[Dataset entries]
►

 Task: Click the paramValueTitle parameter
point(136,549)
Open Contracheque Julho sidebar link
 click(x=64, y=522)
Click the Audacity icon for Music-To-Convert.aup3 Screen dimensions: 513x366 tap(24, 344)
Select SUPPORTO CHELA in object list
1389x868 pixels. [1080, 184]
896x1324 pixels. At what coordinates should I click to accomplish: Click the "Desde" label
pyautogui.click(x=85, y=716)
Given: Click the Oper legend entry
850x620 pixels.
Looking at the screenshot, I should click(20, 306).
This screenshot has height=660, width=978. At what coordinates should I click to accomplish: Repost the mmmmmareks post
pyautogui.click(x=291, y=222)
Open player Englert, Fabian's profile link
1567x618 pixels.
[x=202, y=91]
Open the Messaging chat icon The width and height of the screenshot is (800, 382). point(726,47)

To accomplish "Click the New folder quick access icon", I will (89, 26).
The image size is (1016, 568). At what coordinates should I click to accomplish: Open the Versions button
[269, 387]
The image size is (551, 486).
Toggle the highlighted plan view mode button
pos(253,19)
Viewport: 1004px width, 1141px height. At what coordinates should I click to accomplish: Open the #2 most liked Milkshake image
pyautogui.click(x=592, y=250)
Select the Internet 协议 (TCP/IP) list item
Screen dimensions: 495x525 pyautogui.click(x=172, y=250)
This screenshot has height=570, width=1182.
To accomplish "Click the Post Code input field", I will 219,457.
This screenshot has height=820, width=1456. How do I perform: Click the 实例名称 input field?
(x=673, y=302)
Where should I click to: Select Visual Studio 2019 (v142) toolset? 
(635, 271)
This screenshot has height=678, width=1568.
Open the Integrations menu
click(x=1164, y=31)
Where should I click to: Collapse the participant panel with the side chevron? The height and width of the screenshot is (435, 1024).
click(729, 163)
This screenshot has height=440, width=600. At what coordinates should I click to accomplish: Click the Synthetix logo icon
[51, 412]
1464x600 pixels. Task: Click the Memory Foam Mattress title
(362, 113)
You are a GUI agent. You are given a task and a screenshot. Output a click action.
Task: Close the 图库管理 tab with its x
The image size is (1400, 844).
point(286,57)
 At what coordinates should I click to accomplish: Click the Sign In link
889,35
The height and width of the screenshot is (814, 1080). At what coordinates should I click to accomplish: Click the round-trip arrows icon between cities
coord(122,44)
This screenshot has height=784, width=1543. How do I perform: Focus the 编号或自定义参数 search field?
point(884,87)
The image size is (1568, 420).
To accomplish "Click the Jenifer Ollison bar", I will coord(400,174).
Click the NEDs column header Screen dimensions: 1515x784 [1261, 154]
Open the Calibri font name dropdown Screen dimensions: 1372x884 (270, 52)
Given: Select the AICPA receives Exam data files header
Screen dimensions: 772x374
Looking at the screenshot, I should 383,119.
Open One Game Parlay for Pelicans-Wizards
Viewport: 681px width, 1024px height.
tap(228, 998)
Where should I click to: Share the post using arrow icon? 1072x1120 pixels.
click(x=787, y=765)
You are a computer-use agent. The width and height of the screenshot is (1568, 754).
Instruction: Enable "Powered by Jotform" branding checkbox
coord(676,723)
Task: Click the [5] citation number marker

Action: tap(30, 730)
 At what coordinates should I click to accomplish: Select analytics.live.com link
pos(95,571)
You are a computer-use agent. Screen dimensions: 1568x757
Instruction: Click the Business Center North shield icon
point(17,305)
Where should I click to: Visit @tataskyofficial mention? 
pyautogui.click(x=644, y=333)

◄

> [WORK ORDER]: Show, from the entries above, every line that includes the string "will".

> [FINISHED EXERCISE]:
To accomplish "Click the New folder quick access icon", I will (89, 26).
To accomplish "Click the Post Code input field", I will 219,457.
To accomplish "Click the Jenifer Ollison bar", I will coord(400,174).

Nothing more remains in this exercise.